··· LISTED RECORDS
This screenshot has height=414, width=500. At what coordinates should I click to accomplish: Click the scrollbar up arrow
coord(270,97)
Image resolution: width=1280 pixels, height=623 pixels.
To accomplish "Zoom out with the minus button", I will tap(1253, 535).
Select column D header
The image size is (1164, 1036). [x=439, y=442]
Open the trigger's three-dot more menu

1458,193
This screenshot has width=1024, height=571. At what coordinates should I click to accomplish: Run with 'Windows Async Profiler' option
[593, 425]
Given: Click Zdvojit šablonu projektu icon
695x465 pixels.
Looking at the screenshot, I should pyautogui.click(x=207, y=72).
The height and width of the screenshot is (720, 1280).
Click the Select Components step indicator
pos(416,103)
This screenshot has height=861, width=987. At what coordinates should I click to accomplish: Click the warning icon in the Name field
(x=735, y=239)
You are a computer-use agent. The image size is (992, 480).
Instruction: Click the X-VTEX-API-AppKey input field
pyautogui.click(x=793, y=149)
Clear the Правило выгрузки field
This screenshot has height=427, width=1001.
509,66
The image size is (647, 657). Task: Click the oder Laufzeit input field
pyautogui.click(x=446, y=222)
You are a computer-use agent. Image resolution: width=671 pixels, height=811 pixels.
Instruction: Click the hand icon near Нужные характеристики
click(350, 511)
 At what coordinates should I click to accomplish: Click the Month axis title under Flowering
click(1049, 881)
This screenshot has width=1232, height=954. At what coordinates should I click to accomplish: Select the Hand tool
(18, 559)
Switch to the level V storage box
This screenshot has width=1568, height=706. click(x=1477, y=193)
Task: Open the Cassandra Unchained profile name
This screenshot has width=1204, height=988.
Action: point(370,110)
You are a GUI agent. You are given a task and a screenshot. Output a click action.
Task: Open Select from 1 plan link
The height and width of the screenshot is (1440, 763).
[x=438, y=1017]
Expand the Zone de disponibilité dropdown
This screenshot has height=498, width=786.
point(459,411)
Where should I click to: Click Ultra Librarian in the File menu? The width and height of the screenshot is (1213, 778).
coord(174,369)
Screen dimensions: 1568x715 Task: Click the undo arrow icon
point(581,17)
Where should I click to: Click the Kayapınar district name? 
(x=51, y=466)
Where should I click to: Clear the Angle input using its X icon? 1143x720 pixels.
······
Output these and nothing else: the lines from the one holding "This screenshot has height=427, width=1001." through the final line of the entries above, exactly as they appear.

WRITTEN ANSWER:
This screenshot has height=427, width=1001.
509,66
The image size is (647, 657). Task: Click the oder Laufzeit input field
pyautogui.click(x=446, y=222)
You are a computer-use agent. Image resolution: width=671 pixels, height=811 pixels.
Instruction: Click the hand icon near Нужные характеристики
click(350, 511)
 At what coordinates should I click to accomplish: Click the Month axis title under Flowering
click(1049, 881)
This screenshot has width=1232, height=954. At what coordinates should I click to accomplish: Select the Hand tool
(18, 559)
Switch to the level V storage box
This screenshot has width=1568, height=706. click(x=1477, y=193)
Task: Open the Cassandra Unchained profile name
This screenshot has width=1204, height=988.
Action: point(370,110)
You are a GUI agent. You are given a task and a screenshot. Output a click action.
Task: Open Select from 1 plan link
The height and width of the screenshot is (1440, 763).
[x=438, y=1017]
Expand the Zone de disponibilité dropdown
This screenshot has height=498, width=786.
point(459,411)
Where should I click to: Click Ultra Librarian in the File menu? The width and height of the screenshot is (1213, 778).
coord(174,369)
Screen dimensions: 1568x715 Task: Click the undo arrow icon
point(581,17)
Where should I click to: Click the Kayapınar district name? 
(x=51, y=466)
Where should I click to: Clear the Angle input using its X icon? 1143x720 pixels.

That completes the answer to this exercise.